Es posible que algunos dinosaurios ingirieran rocas, como algunas aves tragan finos guijarros para ayudarse en su digestión. Los cazadores de esqueletos han encontrado frecuentemente piedras extremadamente suaves, mezcladas con los esqueletos de los saurópodos. Se las llama gastrolitos (piedras gástricas), aunque algunos científicos incrédulos las llaman gastromitos. Lo más probable es que esas piedras fueran tan finamente pulidas por las aguas de algún riachuelo existente en otros tiempos y no por los jugos gástricos de los dinosaurios.

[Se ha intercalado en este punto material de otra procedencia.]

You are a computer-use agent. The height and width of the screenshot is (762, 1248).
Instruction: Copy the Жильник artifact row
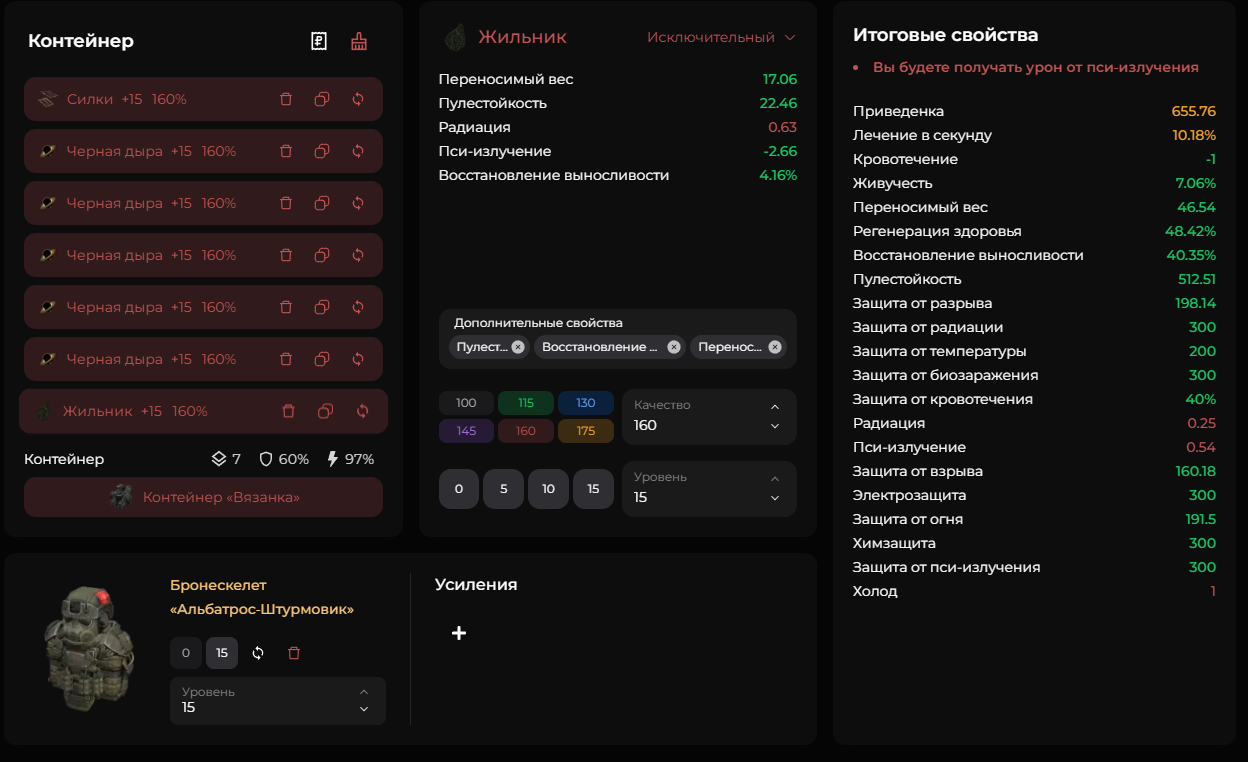tap(325, 411)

A lo largo de los años los científicos han intentado obtener cierta idea sobre la fisiología y la conducta del dinosaurio basándose en el tamaño y la forma de sus cerebros. Comenzaron haciendo moldes de yeso de su cavidad craneal. Sus cerebros, como la gente no se cansa de repetir con cierto aire de superioridad, eran extremadamente pequeños en relación con sus cuerpos y consecuentemente, su inteligencia no debió de ser impresionante. Pero algunos de sus sentidos podrían compensar algo de esta deficiencia mental. Un cuidadoso examen de la estructura cerebral ha revelado la existencia de bulbos olfativos y lóbulos ópticos bien desarrollados, lo que indica una buena capacidad olfativa y de visión. La estructura ósea interna de las orejas sugiere un excelente oído. Posiblemente estaban capacitados para oír notas extremadamente altas, quizá los agudos grítitos de sus crías, una habilidad muy importante para mantener la cohesión familiar si es que ésta existía. Todos los dinosaurios tienen órbitas demasiado grandes para sus ojos. ¿De qué color? Nadie lo sabe, pero los actuales reptiles tienen ojos de un color que va del rojo al amarillo.

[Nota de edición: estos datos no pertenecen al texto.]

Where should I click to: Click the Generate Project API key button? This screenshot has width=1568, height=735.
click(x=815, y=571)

No hay ninguna prueba de que los dinosaurios pudieran expresar con sus voces los pensamientos que pudieran cruzar por sus pequeños cerebros. Pero sí hay presunciones en ese sentido. Algunos huesos de sus cráneos sugieren que tenían una voz potente. W. E. Swinton, un paleontólogo británico, ha escrito:

«En este aspecto podrían haber igualado a los cocodrilos, todos los cuales tienen un corto y agudo croar, o una especie de ladrido, mediante el cual se identifican entre sí en la oscuridad o que utilizan para indicar cuándo están irritados.»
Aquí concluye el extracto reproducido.